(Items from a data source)
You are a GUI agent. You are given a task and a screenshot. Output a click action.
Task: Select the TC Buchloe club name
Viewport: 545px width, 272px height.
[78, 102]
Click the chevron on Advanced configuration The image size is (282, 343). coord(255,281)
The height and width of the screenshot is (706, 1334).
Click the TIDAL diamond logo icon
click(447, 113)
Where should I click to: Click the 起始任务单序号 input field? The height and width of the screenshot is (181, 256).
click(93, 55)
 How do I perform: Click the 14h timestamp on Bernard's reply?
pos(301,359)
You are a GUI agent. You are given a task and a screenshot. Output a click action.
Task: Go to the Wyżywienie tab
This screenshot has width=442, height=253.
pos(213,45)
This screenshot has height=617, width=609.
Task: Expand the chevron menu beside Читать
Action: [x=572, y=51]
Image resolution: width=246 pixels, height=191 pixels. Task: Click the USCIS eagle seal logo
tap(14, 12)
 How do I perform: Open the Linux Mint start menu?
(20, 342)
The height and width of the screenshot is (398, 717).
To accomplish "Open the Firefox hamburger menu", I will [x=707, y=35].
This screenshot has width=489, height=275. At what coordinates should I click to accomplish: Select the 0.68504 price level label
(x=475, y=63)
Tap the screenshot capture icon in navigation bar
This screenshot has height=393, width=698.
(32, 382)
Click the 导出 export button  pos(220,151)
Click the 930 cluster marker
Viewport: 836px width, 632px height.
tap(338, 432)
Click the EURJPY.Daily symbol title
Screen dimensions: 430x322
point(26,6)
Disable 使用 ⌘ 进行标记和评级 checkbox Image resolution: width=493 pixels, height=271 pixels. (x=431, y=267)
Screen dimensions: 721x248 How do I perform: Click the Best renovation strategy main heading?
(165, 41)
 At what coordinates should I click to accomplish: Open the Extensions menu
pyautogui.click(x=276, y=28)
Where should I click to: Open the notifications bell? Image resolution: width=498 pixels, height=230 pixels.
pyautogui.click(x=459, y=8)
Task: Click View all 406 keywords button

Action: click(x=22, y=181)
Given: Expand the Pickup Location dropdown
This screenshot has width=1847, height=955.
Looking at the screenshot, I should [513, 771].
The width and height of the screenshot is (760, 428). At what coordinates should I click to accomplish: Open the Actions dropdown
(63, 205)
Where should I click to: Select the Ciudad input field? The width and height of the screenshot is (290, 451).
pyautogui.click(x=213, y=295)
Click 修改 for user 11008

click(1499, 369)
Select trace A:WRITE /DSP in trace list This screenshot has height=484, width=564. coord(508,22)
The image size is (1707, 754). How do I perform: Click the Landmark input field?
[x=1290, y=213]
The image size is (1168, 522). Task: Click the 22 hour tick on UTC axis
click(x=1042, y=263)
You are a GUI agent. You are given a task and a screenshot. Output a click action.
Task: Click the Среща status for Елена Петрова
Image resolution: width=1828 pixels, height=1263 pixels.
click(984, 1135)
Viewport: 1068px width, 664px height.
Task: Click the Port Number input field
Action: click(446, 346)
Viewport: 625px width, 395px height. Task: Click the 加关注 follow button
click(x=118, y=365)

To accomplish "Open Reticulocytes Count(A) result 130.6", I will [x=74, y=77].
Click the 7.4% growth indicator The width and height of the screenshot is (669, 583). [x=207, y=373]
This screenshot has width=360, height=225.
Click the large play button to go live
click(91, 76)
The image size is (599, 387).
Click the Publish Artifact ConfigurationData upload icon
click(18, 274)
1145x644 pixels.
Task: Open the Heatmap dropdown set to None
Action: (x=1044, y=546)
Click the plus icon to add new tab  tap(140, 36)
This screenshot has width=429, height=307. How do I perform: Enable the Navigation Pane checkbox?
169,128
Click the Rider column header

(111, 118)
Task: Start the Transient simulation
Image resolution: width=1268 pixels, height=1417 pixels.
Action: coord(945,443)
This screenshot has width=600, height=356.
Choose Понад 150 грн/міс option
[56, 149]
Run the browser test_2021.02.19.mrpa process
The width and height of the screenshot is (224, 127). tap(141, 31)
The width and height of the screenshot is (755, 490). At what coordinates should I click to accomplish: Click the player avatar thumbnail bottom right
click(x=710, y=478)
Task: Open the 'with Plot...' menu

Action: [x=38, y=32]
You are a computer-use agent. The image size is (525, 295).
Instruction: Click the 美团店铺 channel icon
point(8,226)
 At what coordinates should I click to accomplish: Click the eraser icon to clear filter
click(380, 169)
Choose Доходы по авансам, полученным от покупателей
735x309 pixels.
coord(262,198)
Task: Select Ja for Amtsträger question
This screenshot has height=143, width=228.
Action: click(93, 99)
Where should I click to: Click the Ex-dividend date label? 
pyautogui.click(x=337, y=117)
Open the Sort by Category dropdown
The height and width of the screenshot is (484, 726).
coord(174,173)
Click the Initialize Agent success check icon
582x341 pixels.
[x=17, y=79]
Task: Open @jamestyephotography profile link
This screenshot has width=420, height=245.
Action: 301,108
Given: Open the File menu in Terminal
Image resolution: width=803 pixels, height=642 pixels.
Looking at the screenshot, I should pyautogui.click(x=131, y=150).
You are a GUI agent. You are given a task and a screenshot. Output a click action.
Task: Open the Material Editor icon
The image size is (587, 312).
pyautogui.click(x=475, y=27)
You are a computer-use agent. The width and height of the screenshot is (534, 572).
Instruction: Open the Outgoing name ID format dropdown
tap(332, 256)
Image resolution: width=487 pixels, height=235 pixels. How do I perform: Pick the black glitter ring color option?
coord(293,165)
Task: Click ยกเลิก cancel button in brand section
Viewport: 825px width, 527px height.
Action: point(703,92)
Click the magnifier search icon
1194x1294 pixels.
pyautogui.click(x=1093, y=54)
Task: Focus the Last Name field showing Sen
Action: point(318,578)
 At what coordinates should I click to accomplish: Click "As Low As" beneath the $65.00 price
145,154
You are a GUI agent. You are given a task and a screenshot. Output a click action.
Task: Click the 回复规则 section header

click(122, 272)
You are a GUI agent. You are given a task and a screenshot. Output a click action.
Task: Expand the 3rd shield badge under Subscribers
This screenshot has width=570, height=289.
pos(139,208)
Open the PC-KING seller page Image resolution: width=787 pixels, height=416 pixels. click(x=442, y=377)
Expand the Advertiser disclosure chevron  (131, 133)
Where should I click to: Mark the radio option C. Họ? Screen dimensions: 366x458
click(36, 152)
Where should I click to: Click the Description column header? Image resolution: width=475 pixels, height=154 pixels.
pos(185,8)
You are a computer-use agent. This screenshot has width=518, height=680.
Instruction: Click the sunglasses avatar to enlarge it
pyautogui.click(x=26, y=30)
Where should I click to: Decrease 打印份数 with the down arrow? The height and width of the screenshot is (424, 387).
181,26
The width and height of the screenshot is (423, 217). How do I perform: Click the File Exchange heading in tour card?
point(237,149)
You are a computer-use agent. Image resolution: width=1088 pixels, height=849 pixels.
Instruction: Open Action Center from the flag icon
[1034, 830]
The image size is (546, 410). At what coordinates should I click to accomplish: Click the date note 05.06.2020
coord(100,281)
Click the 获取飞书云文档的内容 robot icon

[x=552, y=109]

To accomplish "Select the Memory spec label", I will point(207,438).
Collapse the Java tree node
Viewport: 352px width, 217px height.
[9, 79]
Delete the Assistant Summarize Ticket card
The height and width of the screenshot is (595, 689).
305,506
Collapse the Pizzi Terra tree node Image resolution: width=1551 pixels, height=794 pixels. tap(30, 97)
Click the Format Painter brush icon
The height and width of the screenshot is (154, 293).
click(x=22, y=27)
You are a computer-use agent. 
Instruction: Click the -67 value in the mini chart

## [About this exercise]
Copy all data exactly, start to finish.

## [Response area]
You are a GUI agent. You are given a task and a screenshot. Output a click action.
Task: Select the TC Buchloe club name
Viewport: 545px width, 272px height.
[78, 102]
Click the chevron on Advanced configuration The image size is (282, 343). coord(255,281)
The height and width of the screenshot is (706, 1334).
Click the TIDAL diamond logo icon
click(447, 113)
Where should I click to: Click the 起始任务单序号 input field? The height and width of the screenshot is (181, 256).
click(93, 55)
 How do I perform: Click the 14h timestamp on Bernard's reply?
pos(301,359)
You are a GUI agent. You are given a task and a screenshot. Output a click action.
Task: Go to the Wyżywienie tab
This screenshot has width=442, height=253.
pos(213,45)
This screenshot has height=617, width=609.
Task: Expand the chevron menu beside Читать
Action: [x=572, y=51]
Image resolution: width=246 pixels, height=191 pixels. Task: Click the USCIS eagle seal logo
tap(14, 12)
 How do I perform: Open the Linux Mint start menu?
(20, 342)
The height and width of the screenshot is (398, 717).
To accomplish "Open the Firefox hamburger menu", I will [x=707, y=35].
This screenshot has width=489, height=275. At what coordinates should I click to accomplish: Select the 0.68504 price level label
(x=475, y=63)
Tap the screenshot capture icon in navigation bar
This screenshot has height=393, width=698.
(32, 382)
Click the 导出 export button  pos(220,151)
Click the 930 cluster marker
Viewport: 836px width, 632px height.
tap(338, 432)
Click the EURJPY.Daily symbol title
Screen dimensions: 430x322
point(26,6)
Disable 使用 ⌘ 进行标记和评级 checkbox Image resolution: width=493 pixels, height=271 pixels. (x=431, y=267)
Screen dimensions: 721x248 How do I perform: Click the Best renovation strategy main heading?
(165, 41)
 At what coordinates should I click to accomplish: Open the Extensions menu
pyautogui.click(x=276, y=28)
Where should I click to: Open the notifications bell? Image resolution: width=498 pixels, height=230 pixels.
pyautogui.click(x=459, y=8)
Task: Click View all 406 keywords button

Action: click(x=22, y=181)
Given: Expand the Pickup Location dropdown
This screenshot has width=1847, height=955.
Looking at the screenshot, I should [513, 771].
The width and height of the screenshot is (760, 428). At what coordinates should I click to accomplish: Open the Actions dropdown
(63, 205)
Where should I click to: Select the Ciudad input field? The width and height of the screenshot is (290, 451).
pyautogui.click(x=213, y=295)
Click 修改 for user 11008

click(1499, 369)
Select trace A:WRITE /DSP in trace list This screenshot has height=484, width=564. coord(508,22)
The image size is (1707, 754). How do I perform: Click the Landmark input field?
[x=1290, y=213]
The image size is (1168, 522). Task: Click the 22 hour tick on UTC axis
click(x=1042, y=263)
You are a GUI agent. You are given a task and a screenshot. Output a click action.
Task: Click the Среща status for Елена Петрова
Image resolution: width=1828 pixels, height=1263 pixels.
click(984, 1135)
Viewport: 1068px width, 664px height.
Task: Click the Port Number input field
Action: click(446, 346)
Viewport: 625px width, 395px height. Task: Click the 加关注 follow button
click(x=118, y=365)

To accomplish "Open Reticulocytes Count(A) result 130.6", I will [x=74, y=77].
Click the 7.4% growth indicator The width and height of the screenshot is (669, 583). [x=207, y=373]
This screenshot has width=360, height=225.
Click the large play button to go live
click(91, 76)
The image size is (599, 387).
Click the Publish Artifact ConfigurationData upload icon
click(18, 274)
1145x644 pixels.
Task: Open the Heatmap dropdown set to None
Action: (x=1044, y=546)
Click the plus icon to add new tab  tap(140, 36)
This screenshot has width=429, height=307. How do I perform: Enable the Navigation Pane checkbox?
169,128
Click the Rider column header

(111, 118)
Task: Start the Transient simulation
Image resolution: width=1268 pixels, height=1417 pixels.
Action: coord(945,443)
This screenshot has width=600, height=356.
Choose Понад 150 грн/міс option
[56, 149]
Run the browser test_2021.02.19.mrpa process
The width and height of the screenshot is (224, 127). tap(141, 31)
The width and height of the screenshot is (755, 490). At what coordinates should I click to accomplish: Click the player avatar thumbnail bottom right
click(x=710, y=478)
Task: Open the 'with Plot...' menu

Action: [x=38, y=32]
You are a computer-use agent. The image size is (525, 295).
Instruction: Click the 美团店铺 channel icon
point(8,226)
 At what coordinates should I click to accomplish: Click the eraser icon to clear filter
click(380, 169)
Choose Доходы по авансам, полученным от покупателей
735x309 pixels.
coord(262,198)
Task: Select Ja for Amtsträger question
This screenshot has height=143, width=228.
Action: click(93, 99)
Where should I click to: Click the Ex-dividend date label? 
pyautogui.click(x=337, y=117)
Open the Sort by Category dropdown
The height and width of the screenshot is (484, 726).
coord(174,173)
Click the Initialize Agent success check icon
582x341 pixels.
[x=17, y=79]
Task: Open @jamestyephotography profile link
This screenshot has width=420, height=245.
Action: 301,108
Given: Open the File menu in Terminal
Image resolution: width=803 pixels, height=642 pixels.
Looking at the screenshot, I should pyautogui.click(x=131, y=150).
You are a GUI agent. You are given a task and a screenshot. Output a click action.
Task: Open the Material Editor icon
The image size is (587, 312).
pyautogui.click(x=475, y=27)
You are a computer-use agent. The width and height of the screenshot is (534, 572).
Instruction: Open the Outgoing name ID format dropdown
tap(332, 256)
Image resolution: width=487 pixels, height=235 pixels. How do I perform: Pick the black glitter ring color option?
coord(293,165)
Task: Click ยกเลิก cancel button in brand section
Viewport: 825px width, 527px height.
Action: point(703,92)
Click the magnifier search icon
1194x1294 pixels.
pyautogui.click(x=1093, y=54)
Task: Focus the Last Name field showing Sen
Action: point(318,578)
 At what coordinates should I click to accomplish: Click "As Low As" beneath the $65.00 price
145,154
You are a GUI agent. You are given a task and a screenshot. Output a click action.
Task: Click the 回复规则 section header

click(122, 272)
You are a GUI agent. You are given a task and a screenshot. Output a click action.
Task: Expand the 3rd shield badge under Subscribers
This screenshot has width=570, height=289.
pos(139,208)
Open the PC-KING seller page Image resolution: width=787 pixels, height=416 pixels. click(x=442, y=377)
Expand the Advertiser disclosure chevron  (131, 133)
Where should I click to: Mark the radio option C. Họ? Screen dimensions: 366x458
click(36, 152)
Where should I click to: Click the Description column header? Image resolution: width=475 pixels, height=154 pixels.
pos(185,8)
You are a computer-use agent. This screenshot has width=518, height=680.
Instruction: Click the sunglasses avatar to enlarge it
pyautogui.click(x=26, y=30)
Where should I click to: Decrease 打印份数 with the down arrow? The height and width of the screenshot is (424, 387).
181,26
The width and height of the screenshot is (423, 217). How do I perform: Click the File Exchange heading in tour card?
point(237,149)
You are a computer-use agent. Image resolution: width=1088 pixels, height=849 pixels.
Instruction: Open Action Center from the flag icon
[1034, 830]
The image size is (546, 410). At what coordinates should I click to accomplish: Click the date note 05.06.2020
coord(100,281)
Click the 获取飞书云文档的内容 robot icon

[x=552, y=109]

To accomplish "Select the Memory spec label", I will point(207,438).
Collapse the Java tree node
Viewport: 352px width, 217px height.
[9, 79]
Delete the Assistant Summarize Ticket card
The height and width of the screenshot is (595, 689).
305,506
Collapse the Pizzi Terra tree node Image resolution: width=1551 pixels, height=794 pixels. tap(30, 97)
Click the Format Painter brush icon
The height and width of the screenshot is (154, 293).
click(x=22, y=27)
You are a computer-use agent. 
Instruction: Click the -67 value in the mini chart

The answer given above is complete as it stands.